“La Settimana Sociale di Trieste? Sono molto curioso e contento di partecipare perché propone temi centrali, sui quali interagire con le altre reti associative del mondo sociale cattolico per mettere al centro dell’agenda politica ed ecclesiale la questione giovanile”. Don Francesco Preite è il presidente di Salesiani per il sociale, organizzazione no profit che mette insieme 88 organizzazioni salesiane (enti ecclesiastici, organizzazioni di volontariato, associazioni e cooperative sociali) che in Italia operano per il sociale, in particolar modo nel contrasto di disagi che minano alla base il futuro di tanti giovani: il fenomeno dei NEET, ragazzi che non studiano né lavorano e la povertà educativa.
Anche per gli eredi di don Bosco la 50ª Settimana Sociale dei Cattolici in Italia, in programma a Trieste dal 3 al 7 luglio 2024, sarà una tappa fondamentale per impostare il lavoro dei prossimi anni. E sarà cruciale farlo assieme: “Non possiamo – osserva don Preite – intervenire da soli davanti a questi fenomeni, da soli non c’è storia e non c’è futuro. Dobbiamo fare rete comunicando, interpellando, dialogando insieme, trovando azioni condivise e proporle alla politica nazionale”. “Il tema della partecipazione, anche alla vita politica, dei giovani ci interessa tantissimo – continua – perché con i giovani bisogna unire grandi sogni alla concretezza. Dalla Settimana Sociale di Trieste mi aspetto che il protagonismo giovanile torni al centro del dibattito. Se finalmente vogliamo dare fiducia a questi giovani, ascoltare ciò che hanno da dire perché siano strumento di discernimento dell’intera comunità, allora il volto della Chiesa e della società potrà cambiare, perché i giovani sono la primavera dello Spirito, i giovani possono far nascere dal basso delle rivoluzioni, non con la violenza ma con la forza dei sogni”.
Sogno, certo, ma anche concretezza. E non è un caso se il progetto di partecipazione dal basso che sta accompagnando i Salesiani ha come titolo “Organizzare la speranza 2125”. Una frase di don Tonino Bello ribadita più volte da papa Francesco. “Non basta sperare – commenta don Preite – ma bisogna organizzare la speranza, renderla operativa, costruire le possibilità che liberino le persone dal laccio della povertà e i giovani dal degrado culturale e sociale”. I quasi sei milioni di italiani in povertà assoluta – dei quali un milione e 400 mila minori – connotano la povertà non più come emergenza, ma come “dato strutturale”. “A partire da questa consapevolezza – spiega – dobbiamo operare perché vi siano politiche sistemiche che intervengano radicalmente sul fenomeno della povertà”. Con il progetto “Organizzare la speranza” i salesiani hanno individuato cinque aree di sfida: il servizio civile universale, la formazione della rete salesiana, la tutela e l’educazione dei minori, l’accoglienza e l’integrazione dei migranti e infine l’inserimento sociale e lavorativo dei giovani. Sfide equamente importanti, che nonostante le difficoltà – come il taglio del 37% al servizio civile – vengono affrontate con progettualità e visione. E anche qui, il protagonismo dei giovani attraverso rinnovate forme di partecipazione può rappresentare la via del successo. “Dare voce ai giovani negli organismi di partecipazione, come sta facendo la Chiesa con il Sinodo – aggiunge don Preite – rende più fresco e più forte l’annuncio del Vangelo. Allo stesso modo, mettere i giovani al centro della società civile significa rendere più fresco e più forte il loro messaggio di pace, di speranza e di gioia”.

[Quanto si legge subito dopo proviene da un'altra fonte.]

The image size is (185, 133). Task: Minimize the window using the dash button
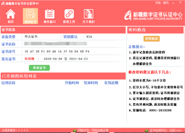pos(174,3)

Da Trieste ci si aspetta che questi auspici trovino gambe su cui camminare anche grazie alla forza e alla testimonianza delle buone pratiche, nate da processi di partecipazione dal basso. Don Preite cita le esperienze che sono riuscite ad affrontare nei territori la piaga della disoccupazione giovanile. Ma è importante – anche a partire da Trieste – che questi buoni esempi possano replicarsi ovunque, specie dove c’è più necessità di loro. “Non è possibile – conclude don Preite – che nei territori dove la dispersione scolastica e la disoccupazione giovanile sono maggiori manchino esperienze e politiche di formazione professionale. Dobbiamo aiutare i territori più fragili, garantendo eguaglianza tra Nord e Sud”.